SUMMARY
=======

This is a quick introduction to the Lightweight Data Pipeline, a set of
sh/bash functions for:

- file dependency checking,
- NFS-safe file locking,
- injection of "manual override" files.


USAGE
=====

To use LWDP, simply put the following near the top of your processing script:

source LWDPDIR/lwdp.sh

where "LWDPDIR" is the directory containing your copy of lwdp.h.


DEPENDENCY CHECKING
===================

Dependency checking and conditional file updating is done as follows:

if LWDP_needs_update target source1 source2 source3; then
   cat source1 source2 source3 > target
fi

This will determine, by comparison of file time stamps, whether file "target"
is older than any of the source files, "source1" through "source3." An
arbitrary number of source files can be provided. If any one of them is newer
than "target", or if "target" does not exist, then it will be (re-)created.


SAFE PARALLEL PROCESSING
========================

If you want to run the same script simultaneously on multiple CPUs (or
multiple machines, e.g., in a cluster), use the following instead:

if LWDP_needs_update_and_lock target source1 source2 source3; then
   cat source1 source2 source3 > target
   LWDP_lockfile_delete target
fi

This will ensure that only one copy of the script will work on any given
target file.

For NFS-safe file locking, it is advisable to have the "lockfile" tool from
the "procmail" package installed on all machines using the script. If
"lockfile" cannot be found, a built-in fallback is used, but it is NOT 100%
safe unfortunately, because sh does not allow for atomic file system
operations.

IMPORTANT - it is vital that "lockfile" exists and is in the binary search
path on ALL machines running the same script, or on NONE of them.

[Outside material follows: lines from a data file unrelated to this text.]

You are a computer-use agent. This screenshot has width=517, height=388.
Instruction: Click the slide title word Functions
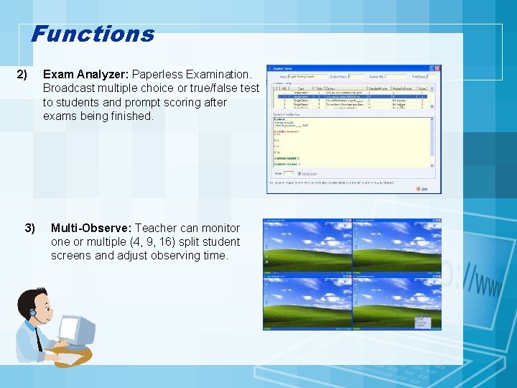93,34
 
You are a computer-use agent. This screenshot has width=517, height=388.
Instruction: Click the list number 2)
22,75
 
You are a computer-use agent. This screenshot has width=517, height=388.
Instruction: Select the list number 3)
29,228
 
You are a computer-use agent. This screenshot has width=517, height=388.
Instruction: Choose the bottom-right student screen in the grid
396,302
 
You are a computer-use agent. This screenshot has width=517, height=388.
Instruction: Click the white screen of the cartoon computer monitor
71,330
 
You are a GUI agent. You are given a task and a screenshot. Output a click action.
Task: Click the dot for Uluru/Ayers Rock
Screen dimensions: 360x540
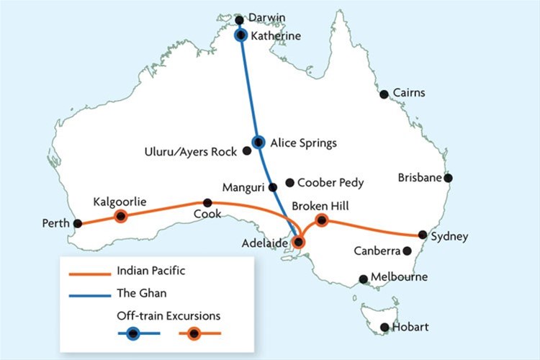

File locking
using "lockfile" and built-in fallback-locking are NOT compatible.


MANUAL OVERRIDE FILES
=====================

To inject manual override files into the processing stream, two functions are
defined:

- LWDP_get_override_file
- LWDP_get_override_file_list

The first determines an optional override for a single file, the second
determines one for each in a list of files.

What do I mean by override?

Say you have a file that is generated by some processing, but the processing
sometimes fails and gives an unusable file. As an example, the processing
could be segmentation of an image into multiple regions, but in some cases,
the segmentation algorithm fails. In this case, it may be desirable to use a
manually-corrected file instead in any further processing.

This can be done as follows:


file_to_use=/some/path/to/file.sfx
file_to_use=$(LWDP_get_override_file ${file_to_use})


This will test whether a file

/some/path/to/manual/file.sfx

exists and return this path if it does. If the override file does not exist,
the original path is returned.

The "LWDP_get_override_file_list" function does the same thing, but for each
in a list of files.


TRANSPARENT FILE COMPRESSION
============================

Virtually all functions of LWDP treat compressed files (with suffixes .gz,
.bz2, .xz, and .Z) transparently, which means:

1. in any dependency check, if a source file does not exist, LWDP will check
   for a compressed version and, if one exists, will use that instead.

2. in any dependency check, a compressed version of the target file is treated
   exactly like an uncompressed one.

3. when checking for manual override files, any compressed override file will
   be used if an uncompressed one does not exist. In this case, the override file
   path will be the full path including compression suffix. If no override
   file exists but the original file is compressed, the returned path will also
   contain the compression suffix.